- Instrucción 1:
Enumera todas las personas que el texto extraído menciona por su nombre.

- Texto extraído:
╭──

Quince años más tarde, otro astrónomo
estadounidense, Edwin Hubble, descubrió que las galaxias se alejaban unas de
otras con una velocidad proporcional a su distancia, lo que significaba que el universo
se expandía. Esta expansión implicaba, a su vez, que en el pasado toda la
materia del universo debía haber estado condensada en un único punto. Nació así
la teoría popularizada con el nombre de Big
Bang, o Gran Explosión, que mantenía que el universo no siempre había sido
como lo vemos hoy, sino que había nacido en un remoto pasado a partir de un
estado de enorme condensación de la materia. El universo no era eterno, al
menos si mirábamos hacia el pasado.
Esta teoría no fue inicialmente aceptada
por toda la comunidad científica. De hecho, muchos astrónomos abrazaron una
teoría alternativa, llamada la teoría del estado estacionario. Como su nombre
indica, esta teoría mantenía que el universo siempre había tenido el mismo aspecto
y, aunque se expandía, al mismo tiempo se creaba nueva materia que mantenía su
densidad y propiedades constantes. Así pues, frente a una teoría que postulaba
un solo evento creador en el pasado se enfrentaba otra que postulaba una
creación constante en el tiempo. ¿Qué teoría era la correcta, si es que alguna
lo era?
LAS PRIMERAS MICROONDAS
Hubo que esperar hasta 1964 para contar
con una primera observación que finalmente comenzó a decantar la balanza a
favor de la teoría del Big Bang. Ese
año, los ingenieros estadounidenses Arno Penzias y Robert Wilson, mientras
experimentaban con una nueva antena diseñada para detectar ondas de radio reflectadas
por primitivos satélites de comunicación, detectaron una señal en la frecuencia
de las microondas, similar en todas direcciones y que se mantenía constante día
y noche –lo que eliminaba la posibilidad de que fuera de origen humano–.
Algo incrédulos, Penzias y Wilson
ahuyentaron las palomas que habían anidado en su antena, limpiaron sus
excrementos y volvieron a analizar las señales. Allí continuaban: las palomas
no eran la explicación del extraño fenómeno.

╰──

- Listado a procesar:
╭──

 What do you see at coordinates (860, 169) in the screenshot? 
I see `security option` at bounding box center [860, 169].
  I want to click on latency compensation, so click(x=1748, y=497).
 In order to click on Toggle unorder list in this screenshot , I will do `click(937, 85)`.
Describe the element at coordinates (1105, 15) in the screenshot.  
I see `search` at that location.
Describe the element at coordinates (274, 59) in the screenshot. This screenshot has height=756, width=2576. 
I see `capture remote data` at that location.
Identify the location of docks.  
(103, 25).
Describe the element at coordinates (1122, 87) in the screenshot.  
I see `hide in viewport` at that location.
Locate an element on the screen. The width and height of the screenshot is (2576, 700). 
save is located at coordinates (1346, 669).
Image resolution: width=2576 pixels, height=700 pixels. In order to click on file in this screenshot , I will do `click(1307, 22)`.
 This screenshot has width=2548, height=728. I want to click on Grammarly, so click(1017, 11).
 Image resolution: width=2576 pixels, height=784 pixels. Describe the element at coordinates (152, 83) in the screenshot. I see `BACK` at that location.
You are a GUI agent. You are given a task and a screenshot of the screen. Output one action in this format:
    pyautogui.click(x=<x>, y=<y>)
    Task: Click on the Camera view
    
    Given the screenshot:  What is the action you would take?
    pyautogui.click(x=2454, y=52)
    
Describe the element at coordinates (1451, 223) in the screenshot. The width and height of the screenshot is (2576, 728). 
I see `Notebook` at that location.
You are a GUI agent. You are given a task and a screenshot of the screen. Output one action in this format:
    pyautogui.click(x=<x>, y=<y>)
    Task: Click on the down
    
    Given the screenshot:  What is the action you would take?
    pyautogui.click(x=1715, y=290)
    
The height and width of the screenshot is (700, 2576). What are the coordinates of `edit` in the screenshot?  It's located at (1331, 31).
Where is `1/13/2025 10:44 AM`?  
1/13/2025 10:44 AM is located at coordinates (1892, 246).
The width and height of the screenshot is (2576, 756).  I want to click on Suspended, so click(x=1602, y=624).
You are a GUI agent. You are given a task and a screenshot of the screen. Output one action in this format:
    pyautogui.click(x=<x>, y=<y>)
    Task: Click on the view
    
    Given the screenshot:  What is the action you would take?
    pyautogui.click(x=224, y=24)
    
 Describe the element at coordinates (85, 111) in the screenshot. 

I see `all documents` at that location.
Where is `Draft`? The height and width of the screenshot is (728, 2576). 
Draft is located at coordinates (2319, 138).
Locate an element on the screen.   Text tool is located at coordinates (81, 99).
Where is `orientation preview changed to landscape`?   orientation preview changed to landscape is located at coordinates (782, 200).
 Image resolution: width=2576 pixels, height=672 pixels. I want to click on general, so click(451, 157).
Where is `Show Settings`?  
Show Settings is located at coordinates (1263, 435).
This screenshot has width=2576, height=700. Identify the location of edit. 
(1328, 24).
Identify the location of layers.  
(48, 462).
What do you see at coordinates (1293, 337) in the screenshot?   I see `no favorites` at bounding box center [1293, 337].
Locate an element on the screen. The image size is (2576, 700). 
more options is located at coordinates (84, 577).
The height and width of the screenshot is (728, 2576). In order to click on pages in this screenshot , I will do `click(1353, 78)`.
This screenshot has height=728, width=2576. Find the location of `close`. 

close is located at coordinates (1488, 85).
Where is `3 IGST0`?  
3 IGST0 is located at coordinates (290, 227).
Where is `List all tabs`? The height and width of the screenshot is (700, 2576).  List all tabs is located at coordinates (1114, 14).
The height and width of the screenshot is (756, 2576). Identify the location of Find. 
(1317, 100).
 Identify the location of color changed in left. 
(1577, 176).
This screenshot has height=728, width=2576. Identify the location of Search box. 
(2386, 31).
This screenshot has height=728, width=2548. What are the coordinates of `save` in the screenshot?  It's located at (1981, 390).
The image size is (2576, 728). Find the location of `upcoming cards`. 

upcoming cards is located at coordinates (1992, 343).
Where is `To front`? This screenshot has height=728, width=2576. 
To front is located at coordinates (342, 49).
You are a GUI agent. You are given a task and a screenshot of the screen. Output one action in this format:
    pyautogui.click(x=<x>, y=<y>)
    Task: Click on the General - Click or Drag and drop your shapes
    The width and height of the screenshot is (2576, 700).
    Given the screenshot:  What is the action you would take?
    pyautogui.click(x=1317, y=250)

╰──

- Instrucción 2:
Copia sin cambios las líneas del listado que empiezan en la que contiene "This screenshot has height=728, width=2576. Identify" y siguen hasta la que contiene "upcoming cards is", ambas incluidas.

- Respuesta esperada 1:
Edwin Hubble, Arno Penzias y Robert Wilson.

- Respuesta esperada 2:
This screenshot has height=728, width=2576. Identify the location of Search box. 
(2386, 31).
This screenshot has height=728, width=2548. What are the coordinates of `save` in the screenshot?  It's located at (1981, 390).
The image size is (2576, 728). Find the location of `upcoming cards`. 

upcoming cards is located at coordinates (1992, 343).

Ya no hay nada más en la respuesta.